April 7, 2011, 3:04 a.m.

Radio signals may be fuzzy for the Cardinal in the North Bay, where new ownership of the University of San Francisco radio station, KUSF, will move the transmitter to a high altitude location in the North Bay and significantly limit Stanford’s range of radio listeners.

KUSF sale may undermine KZSU
KZSU programming may no longer be able to reach listeners in the North Bay communities as new owners of KUSF plan to relocate a transmitter serving that area. USC bought KUSF for $3.75 million in January. (JIN ZHU/The Stanford Daily)

“Essentially what’s going to happen is that a lot of our coverage in the East Bay and what we get in San Francisco is going to be cut off,” said J.D. Haddon ‘13, KZSU’s sports director. “We are losing a community.”

According to KZSU (Stanford) publicity director Adam Pearson ‘11, the concession of the KUSF radio signal to the Classical Public Radio Network (CPRN) in January for $3.75 million occurred behind closed doors between board members at USF and CPRN. The deal was also made without the knowledge of those in charge of the radio station’s day-to-day operations, Pearson said.

“This is an outrage not only to students who can no longer have the access to a radio station on campus and learn about broadcasting or music, but it’s more importantly an assault on the San Francisco community, which has come to appreciate and depend on the public radio services that KUSF provides,” Pearson said, adding that the price paid for KUSF is a nominal amount for the benefits it provides to the San Francisco community on a year-to-year basis.

CPRN, a corporation owned by the University of Southern California (USC) and Colorado Public Radio, purchased KUSF’s radio signal in order to spread access to classical music. But KZSU business manager Abra Jeffers, a graduate student in management science and engineering, believes there is more to the story.

“USC recently bought up stations, from Mexico to Canada, all along the coast under the guise of saving classical music,” Jeffers said. “They have publicly said that they are going to use [their radio stations] for fundraising and publicity for USC recruitment.”

In response to the change in ownership, Stanford has expressed support for the Save KUSF movement in San Francisco.

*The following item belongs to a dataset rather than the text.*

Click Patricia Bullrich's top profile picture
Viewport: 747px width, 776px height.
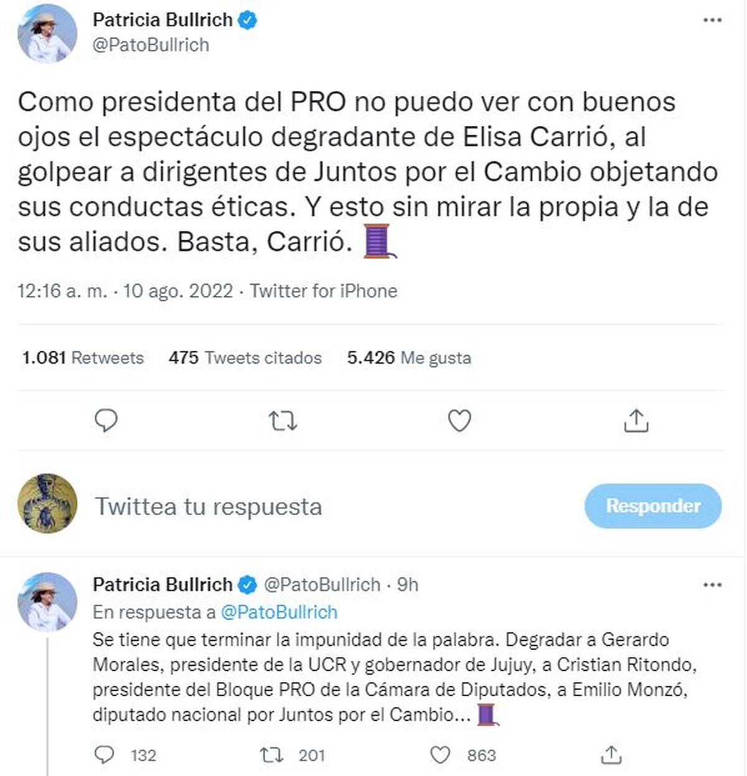coord(47,34)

KUSF sale may undermine KZSU
(SERENITY NGUYEN/The Stanford Daily)

“We’re asking for letters of public support talking about concerns over this disruption in our broadcast signal and we’re asking that these be sent to us so we can file an informal objection,” Jeffers said. “Basically we’re trying to help out Save KUSF; it’s in our self-interest and an important cause.”

Jeffers revealed that CPRN is no longer classified as a non-profit due to Save KUSF efforts, and is instead considered to be a limited liability corporation. As a result of this recent change in classification, CPRN can no longer be placed on the left side of the radio dial, which is intended to be for non-commercial, educational non-profit radio stations.

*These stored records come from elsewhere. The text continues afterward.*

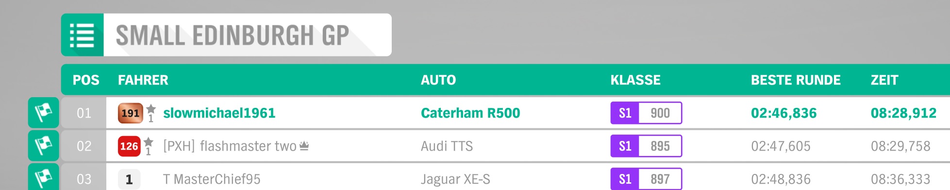The width and height of the screenshot is (950, 190).
Task: Select the BESTE RUNDE column header
Action: (796, 80)
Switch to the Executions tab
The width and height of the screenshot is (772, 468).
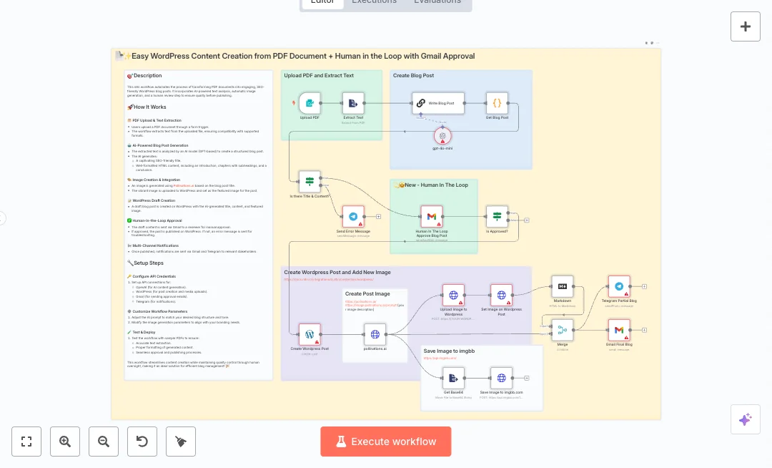(374, 1)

Although KZSU’s present concern is with the CPRN’s recent decision to move the transmitter, USF’s decision to sell KUSF to CPRN highlights another concern among the KZSU staff: the possibility that the Stanford radio station may also be sold some time in the future. In fact, Jeffers said USC has publicly stated its desire to acquire a South Bay station.

The non-disclosure agreement between USF and USC is of particular concern for KZSU. Members of KZSU are currently discussing this matter with an intermediary board between KZSU and Stanford’s Board of Trustees. Pearson revealed, however, that communication between the intermediary board and the radio station is limited.

“Right now we’re independent, but because of our independence we wouldn’t know if we were sold,” said Pearson.

KZSU is currently in contact with the chairman of the intermediary board and plans to meet with Stanford Legal in order to discuss how to best approach this growing concern. Suggestions have been made to simply shift KZSU’s focus to online broadcasting. In spite of this suggestion, Haddon stated that this method would not reach nearly as many listeners.

“This is a huge growing problem for college radio stations,” Haddon said. “This recent situation makes it a lot more real than most people realize and really breaks the Stanford bubble.”